= Passage to read =
____

Pre-trained models are generalizable deep neural networks which are trained on large-scale data and can be transferred to many tasks . Simply fine-tuning these pre-trained models with a small amount of task-related data can influence performance quite well . Prior review evidence  also found pre-trained models outperformed experienced dermatologists. As such, deep-learning studies based on pre-trained models are expected to perform better than those that did not, as confirmed in this study. Both sensitivity and specificity of pre-trained models performed higher than those that did not, but only sensitivity reached statistical significance. This finding may imply that future studies may consider building predictive models based on pre-trained models to enhance predictive accuracy.

____

= Work instruction 1 =
From the passage on pre-trained models, write out the part that opens with the words containing "Pre-trained models are generalizable" and closes with "enhance predictive accuracy.".
= Work instruction 2 =
Answer these from the passage on pre-trained models:
(a) What kind of data are pre-trained models trained on?
(b) Whom did prior review evidence find that pre-trained models outperformed?
(c) Of sensitivity and specificity, which one reached statistical significance?

= Information shown =
____

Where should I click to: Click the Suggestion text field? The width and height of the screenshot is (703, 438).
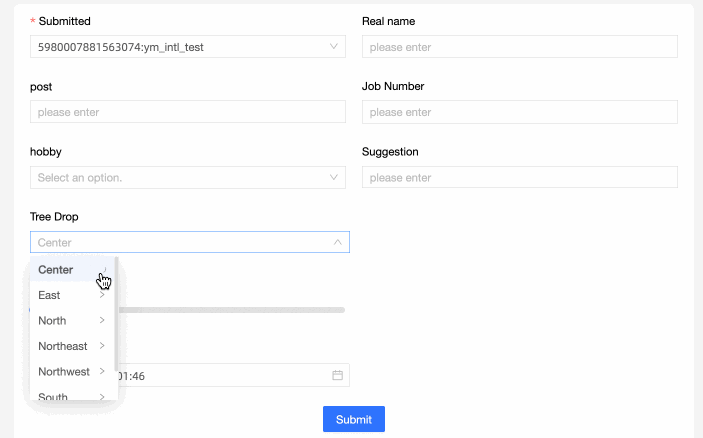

____

= Answer space 1 =
Pre-trained models are generalizable deep neural networks which are trained on large-scale data and can be transferred to many tasks . Simply fine-tuning these pre-trained models with a small amount of task-related data can influence performance quite well . Prior review evidence  also found pre-trained models outperformed experienced dermatologists. As such, deep-learning studies based on pre-trained models are expected to perform better than those that did not, as confirmed in this study. Both sensitivity and specificity of pre-trained models performed higher than those that did not, but only sensitivity reached statistical significance. This finding may imply that future studies may consider building predictive models based on pre-trained models to enhance predictive accuracy.

= Answer space 2 =
(a) Large-scale data.
(b) Experienced dermatologists.
(c) Sensitivity.